__SUPPLIED RECORDS__:

··········

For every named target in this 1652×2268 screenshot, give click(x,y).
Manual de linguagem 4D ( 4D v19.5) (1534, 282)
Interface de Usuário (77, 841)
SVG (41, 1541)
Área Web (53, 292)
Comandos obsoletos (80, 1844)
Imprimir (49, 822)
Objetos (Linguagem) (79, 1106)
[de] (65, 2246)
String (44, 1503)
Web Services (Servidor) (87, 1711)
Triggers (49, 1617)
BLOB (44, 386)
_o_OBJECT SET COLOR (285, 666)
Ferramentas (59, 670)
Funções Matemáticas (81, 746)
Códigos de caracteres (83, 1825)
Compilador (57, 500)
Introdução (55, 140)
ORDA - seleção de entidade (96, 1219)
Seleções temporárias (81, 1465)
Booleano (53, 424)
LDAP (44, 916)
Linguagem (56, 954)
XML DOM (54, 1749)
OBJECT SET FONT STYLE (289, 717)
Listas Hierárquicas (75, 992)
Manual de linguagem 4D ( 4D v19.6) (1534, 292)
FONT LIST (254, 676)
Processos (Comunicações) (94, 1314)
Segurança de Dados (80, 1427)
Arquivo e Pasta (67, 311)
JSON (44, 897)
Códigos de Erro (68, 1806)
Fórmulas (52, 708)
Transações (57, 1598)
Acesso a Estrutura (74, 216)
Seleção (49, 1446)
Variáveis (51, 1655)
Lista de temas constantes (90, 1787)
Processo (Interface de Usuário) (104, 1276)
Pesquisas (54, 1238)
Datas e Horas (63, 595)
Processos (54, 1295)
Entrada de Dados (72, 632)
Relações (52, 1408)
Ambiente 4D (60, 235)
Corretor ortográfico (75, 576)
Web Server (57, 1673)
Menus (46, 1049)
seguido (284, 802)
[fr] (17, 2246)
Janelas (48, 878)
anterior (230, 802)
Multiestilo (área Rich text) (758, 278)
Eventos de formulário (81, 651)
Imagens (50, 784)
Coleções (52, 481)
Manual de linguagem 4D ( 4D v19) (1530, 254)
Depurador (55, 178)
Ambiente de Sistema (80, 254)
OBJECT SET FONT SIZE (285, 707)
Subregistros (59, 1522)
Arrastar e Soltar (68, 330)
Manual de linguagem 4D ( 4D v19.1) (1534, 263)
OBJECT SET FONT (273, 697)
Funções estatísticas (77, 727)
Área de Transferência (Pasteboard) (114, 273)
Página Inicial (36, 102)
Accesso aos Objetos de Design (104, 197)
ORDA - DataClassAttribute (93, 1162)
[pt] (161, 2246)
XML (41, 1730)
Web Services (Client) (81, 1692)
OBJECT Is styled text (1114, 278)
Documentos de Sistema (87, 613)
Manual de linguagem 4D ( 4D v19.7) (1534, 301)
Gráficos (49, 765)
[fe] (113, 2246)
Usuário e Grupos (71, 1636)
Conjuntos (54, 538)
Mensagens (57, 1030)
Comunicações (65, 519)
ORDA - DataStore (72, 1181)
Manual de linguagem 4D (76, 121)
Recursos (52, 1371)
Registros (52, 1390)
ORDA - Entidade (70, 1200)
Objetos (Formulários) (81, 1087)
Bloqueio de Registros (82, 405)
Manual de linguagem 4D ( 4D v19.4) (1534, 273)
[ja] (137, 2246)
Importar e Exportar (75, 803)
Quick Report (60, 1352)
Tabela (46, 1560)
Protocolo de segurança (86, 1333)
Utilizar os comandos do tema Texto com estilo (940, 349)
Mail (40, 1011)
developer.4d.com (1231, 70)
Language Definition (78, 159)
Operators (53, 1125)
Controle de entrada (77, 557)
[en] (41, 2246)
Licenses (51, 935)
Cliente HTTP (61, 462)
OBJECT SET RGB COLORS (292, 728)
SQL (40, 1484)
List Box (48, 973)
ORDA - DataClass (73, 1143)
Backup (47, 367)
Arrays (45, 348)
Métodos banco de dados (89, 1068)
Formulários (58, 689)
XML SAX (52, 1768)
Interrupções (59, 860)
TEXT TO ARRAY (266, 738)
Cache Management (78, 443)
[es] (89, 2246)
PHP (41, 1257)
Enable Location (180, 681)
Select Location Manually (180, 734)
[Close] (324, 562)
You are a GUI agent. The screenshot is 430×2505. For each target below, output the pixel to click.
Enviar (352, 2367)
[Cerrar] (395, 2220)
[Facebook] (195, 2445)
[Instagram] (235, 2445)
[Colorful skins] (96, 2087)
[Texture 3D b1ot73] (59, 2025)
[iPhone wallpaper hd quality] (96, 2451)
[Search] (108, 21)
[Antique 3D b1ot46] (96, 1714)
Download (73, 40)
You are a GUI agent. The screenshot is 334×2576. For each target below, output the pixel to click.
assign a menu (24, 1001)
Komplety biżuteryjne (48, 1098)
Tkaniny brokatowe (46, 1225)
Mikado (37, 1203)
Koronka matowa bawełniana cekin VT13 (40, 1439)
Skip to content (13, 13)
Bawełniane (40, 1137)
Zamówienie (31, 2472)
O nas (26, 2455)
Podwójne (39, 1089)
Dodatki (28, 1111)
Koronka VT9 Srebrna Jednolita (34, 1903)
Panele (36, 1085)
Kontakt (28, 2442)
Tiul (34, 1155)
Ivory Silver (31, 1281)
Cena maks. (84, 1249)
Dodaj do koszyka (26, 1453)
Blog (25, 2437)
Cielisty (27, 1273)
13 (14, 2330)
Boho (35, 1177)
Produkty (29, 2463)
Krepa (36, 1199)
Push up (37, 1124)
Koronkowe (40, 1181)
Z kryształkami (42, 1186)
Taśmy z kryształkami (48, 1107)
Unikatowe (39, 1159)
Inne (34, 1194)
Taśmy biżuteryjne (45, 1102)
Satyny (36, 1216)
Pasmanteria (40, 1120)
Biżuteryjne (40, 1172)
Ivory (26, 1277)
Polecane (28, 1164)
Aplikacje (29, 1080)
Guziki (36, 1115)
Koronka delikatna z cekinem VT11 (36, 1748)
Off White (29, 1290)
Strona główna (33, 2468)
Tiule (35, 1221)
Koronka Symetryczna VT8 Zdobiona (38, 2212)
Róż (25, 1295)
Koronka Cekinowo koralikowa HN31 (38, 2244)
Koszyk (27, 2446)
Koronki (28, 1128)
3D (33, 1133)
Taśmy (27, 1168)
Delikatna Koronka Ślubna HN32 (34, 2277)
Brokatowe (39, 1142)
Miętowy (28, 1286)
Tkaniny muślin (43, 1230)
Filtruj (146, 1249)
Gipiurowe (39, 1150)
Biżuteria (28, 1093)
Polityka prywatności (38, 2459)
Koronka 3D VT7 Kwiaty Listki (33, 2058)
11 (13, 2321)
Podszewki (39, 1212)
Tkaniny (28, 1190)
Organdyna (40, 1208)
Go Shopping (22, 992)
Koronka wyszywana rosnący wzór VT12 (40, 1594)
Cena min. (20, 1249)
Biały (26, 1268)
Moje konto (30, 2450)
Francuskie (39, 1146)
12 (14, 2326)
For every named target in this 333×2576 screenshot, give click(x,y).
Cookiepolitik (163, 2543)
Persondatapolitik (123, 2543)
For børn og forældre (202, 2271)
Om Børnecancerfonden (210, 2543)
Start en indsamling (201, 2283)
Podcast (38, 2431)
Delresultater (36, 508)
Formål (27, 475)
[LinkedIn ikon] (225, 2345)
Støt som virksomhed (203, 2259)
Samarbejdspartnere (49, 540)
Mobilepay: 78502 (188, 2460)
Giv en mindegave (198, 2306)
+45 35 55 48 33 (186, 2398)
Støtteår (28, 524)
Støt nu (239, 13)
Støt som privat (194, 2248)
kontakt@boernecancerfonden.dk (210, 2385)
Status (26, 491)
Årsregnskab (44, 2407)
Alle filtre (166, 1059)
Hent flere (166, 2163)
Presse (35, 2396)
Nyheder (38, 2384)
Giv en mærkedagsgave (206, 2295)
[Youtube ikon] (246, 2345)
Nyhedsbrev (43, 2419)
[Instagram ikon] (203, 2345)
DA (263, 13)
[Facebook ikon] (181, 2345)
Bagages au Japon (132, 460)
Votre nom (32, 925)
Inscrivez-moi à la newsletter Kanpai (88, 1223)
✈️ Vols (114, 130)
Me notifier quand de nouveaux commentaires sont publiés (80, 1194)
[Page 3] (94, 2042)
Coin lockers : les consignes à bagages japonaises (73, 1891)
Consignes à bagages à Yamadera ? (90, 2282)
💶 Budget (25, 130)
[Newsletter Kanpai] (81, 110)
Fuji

··········

__WHAT THE EXERCISE ASKS__: The answer should be a number alone: how many lines of the entries hold the word "FONT"?

__EXERCISE RESPONSE__: 4